Corn futures built upon modest Tuesday night gains Wednesday. The yellow grain market seemed somewhat vulnerable to early selling, but the weekly EIA report indicated increased ethanol production and a sizeable drop in stockpiles. Wire service sources also cited slow farmers sales of old crop product. September corn jumped 9.5 cents to $4.6475/bushel at the Wednesday close, while December climbed 8.0 cents to $4.5525.
The soy complex rebounded from overnight losses. News of Asian palm oil weakness depressed the soy oil market in early trading and seemed to weigh upon the whole complex to some extent. However, bean and meal prices reversed sharply in response to early news of a large private soybean sale to China. They ended the day quite firmly. September soybeans leapt 11.75 cents to $12.695/bushel as trading wound down Wednesday, while November beans added 11.25 to $12.39. September soyoil dropped 0.28 cents to 42.34 cents/pound, whereas September soymeal surged $6.1 to $407.9/ton.
The wheat markets eventually followed corn and beans higher Wednesday.

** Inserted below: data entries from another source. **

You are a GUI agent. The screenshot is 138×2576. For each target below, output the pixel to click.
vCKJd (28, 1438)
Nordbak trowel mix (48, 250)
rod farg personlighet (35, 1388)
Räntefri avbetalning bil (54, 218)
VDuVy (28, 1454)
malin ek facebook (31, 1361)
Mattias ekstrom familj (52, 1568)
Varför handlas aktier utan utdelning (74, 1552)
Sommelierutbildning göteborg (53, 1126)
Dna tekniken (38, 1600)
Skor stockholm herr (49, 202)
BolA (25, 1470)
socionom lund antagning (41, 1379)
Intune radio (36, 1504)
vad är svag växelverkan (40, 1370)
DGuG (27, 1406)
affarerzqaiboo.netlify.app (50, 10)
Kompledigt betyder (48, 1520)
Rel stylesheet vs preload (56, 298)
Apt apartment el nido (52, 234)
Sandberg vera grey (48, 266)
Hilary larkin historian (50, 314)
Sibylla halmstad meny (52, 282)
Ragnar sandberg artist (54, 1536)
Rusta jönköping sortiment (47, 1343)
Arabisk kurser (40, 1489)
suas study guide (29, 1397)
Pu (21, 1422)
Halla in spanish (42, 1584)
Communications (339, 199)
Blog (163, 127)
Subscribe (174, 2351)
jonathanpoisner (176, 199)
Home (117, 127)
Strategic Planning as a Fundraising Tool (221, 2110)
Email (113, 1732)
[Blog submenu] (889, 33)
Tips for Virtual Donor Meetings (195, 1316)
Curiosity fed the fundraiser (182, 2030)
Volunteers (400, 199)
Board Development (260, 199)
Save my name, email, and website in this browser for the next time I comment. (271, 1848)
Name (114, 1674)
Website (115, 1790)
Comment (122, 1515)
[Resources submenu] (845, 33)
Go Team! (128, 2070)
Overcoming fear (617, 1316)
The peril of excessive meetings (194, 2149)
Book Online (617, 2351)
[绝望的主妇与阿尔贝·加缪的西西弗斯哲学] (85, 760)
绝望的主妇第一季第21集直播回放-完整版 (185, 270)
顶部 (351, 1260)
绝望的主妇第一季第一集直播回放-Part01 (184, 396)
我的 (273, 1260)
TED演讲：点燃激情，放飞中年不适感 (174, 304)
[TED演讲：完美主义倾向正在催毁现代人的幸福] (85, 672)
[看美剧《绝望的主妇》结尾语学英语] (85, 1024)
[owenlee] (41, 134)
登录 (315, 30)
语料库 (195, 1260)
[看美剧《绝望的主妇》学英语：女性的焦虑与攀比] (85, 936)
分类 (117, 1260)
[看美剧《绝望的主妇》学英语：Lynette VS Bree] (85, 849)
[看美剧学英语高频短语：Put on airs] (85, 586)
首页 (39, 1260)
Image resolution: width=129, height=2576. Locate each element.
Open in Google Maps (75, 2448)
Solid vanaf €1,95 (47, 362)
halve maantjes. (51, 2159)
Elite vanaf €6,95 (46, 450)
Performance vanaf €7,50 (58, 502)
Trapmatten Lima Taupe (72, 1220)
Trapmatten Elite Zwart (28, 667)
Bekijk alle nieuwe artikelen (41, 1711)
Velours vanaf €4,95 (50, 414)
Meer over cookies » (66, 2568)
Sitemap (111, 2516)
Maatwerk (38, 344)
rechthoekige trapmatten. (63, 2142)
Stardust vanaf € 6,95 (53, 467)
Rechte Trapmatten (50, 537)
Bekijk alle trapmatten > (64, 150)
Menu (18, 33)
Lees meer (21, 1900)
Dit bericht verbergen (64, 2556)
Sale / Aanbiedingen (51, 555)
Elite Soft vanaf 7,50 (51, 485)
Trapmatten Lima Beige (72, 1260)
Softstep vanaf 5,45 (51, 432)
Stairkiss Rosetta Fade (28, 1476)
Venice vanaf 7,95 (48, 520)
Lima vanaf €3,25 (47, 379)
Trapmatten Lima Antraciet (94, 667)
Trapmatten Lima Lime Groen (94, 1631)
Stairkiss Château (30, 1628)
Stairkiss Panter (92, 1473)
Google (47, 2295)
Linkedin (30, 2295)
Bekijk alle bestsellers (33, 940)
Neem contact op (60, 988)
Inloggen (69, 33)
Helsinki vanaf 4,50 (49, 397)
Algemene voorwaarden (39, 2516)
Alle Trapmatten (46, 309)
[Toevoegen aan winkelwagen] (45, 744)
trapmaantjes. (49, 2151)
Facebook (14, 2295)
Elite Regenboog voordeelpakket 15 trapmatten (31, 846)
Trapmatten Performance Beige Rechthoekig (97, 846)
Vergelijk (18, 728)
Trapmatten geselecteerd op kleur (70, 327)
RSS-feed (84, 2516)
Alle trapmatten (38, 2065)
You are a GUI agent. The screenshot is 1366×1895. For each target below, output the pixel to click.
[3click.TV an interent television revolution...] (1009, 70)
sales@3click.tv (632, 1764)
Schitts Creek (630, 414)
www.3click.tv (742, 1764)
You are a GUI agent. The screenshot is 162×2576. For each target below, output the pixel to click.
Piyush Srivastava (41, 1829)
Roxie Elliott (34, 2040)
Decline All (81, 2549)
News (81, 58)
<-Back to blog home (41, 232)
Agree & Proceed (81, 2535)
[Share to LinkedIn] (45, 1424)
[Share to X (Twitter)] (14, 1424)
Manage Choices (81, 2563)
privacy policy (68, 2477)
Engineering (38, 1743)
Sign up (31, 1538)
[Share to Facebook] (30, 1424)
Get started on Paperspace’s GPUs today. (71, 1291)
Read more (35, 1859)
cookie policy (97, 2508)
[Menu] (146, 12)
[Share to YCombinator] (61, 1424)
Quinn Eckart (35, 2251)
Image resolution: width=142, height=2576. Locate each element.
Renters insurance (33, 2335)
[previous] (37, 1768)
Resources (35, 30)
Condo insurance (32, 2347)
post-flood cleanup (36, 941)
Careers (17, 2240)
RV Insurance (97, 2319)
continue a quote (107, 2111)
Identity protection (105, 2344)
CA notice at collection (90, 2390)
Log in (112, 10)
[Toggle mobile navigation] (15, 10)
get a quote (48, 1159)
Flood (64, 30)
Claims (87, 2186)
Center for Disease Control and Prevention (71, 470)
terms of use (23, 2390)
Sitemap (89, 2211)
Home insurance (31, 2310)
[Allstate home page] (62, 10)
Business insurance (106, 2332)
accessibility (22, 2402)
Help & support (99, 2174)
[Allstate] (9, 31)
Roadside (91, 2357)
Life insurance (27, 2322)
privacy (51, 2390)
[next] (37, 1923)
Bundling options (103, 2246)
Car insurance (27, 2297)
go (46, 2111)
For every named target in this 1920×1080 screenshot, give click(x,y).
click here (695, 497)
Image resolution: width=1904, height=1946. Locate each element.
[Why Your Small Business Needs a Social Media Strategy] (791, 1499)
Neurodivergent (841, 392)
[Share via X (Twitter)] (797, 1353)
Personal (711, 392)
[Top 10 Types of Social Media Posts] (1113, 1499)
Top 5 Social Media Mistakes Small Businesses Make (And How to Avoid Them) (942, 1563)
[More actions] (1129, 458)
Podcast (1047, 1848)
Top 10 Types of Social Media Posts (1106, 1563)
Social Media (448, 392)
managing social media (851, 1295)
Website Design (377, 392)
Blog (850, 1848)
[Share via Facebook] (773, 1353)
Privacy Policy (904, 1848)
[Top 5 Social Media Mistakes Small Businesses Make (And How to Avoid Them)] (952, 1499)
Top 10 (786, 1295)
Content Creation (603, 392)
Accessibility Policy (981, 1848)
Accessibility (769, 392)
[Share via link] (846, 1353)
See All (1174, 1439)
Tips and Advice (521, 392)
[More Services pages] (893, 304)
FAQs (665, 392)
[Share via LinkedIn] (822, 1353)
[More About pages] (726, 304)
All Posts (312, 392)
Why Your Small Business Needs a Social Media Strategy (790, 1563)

Unlike its corn and soy counterparts, wheat did not benefit from supportive news Wednesday morning. Although Brazilian sources indicated major losses to recent frost, U.S. traders with memories of the lack of damage done to the U.S. winter wheat crop last spring were not impressed. Nevertheless, golden grain prices did turn upward later in the day. September CBOT wheat settled 2.25 cents higher at $6.305/bushel late Wednesday, and September KCBT wheat rose 2.5 cents to $6.9875, while September MGE futures advanced 3.5 cents to $7.36.
Cattle futures struggled to modest gains Wednesday. Tuesday’s modest rise in choice cutout values offered little encouragement for bullish traders Wednesday. However, the midsession beef report much more substantial gains, which boosted futures somewhat. Still, the weak CME showing may engender little bullish enthusiasm. October cattle futures closed up 0.10 cents to 128.17 cents/pound Wednesday afternoon, while December edged 0.02 cents higher to 130.00. September feeder cattle stumbled 0.25 cents lower to 157.45 cents/pound, and November sagged 0.25 cents to 160.40.
Lean hog futures continued climbing in Wednesday action. As pointed out earlier, the attraction of the triple-top on the fall/winter charts apparently sparked fresh buying, with the resulting cascade of tripped buy stops likely exaggerating the rally. Large discounts built into the autumn contracts are likely encouraging bulls as well. October hog futures soared 1.62 cents to 88.15 at Wednesday’s settlement, while December zoomed up 1.42 cents to 84.67.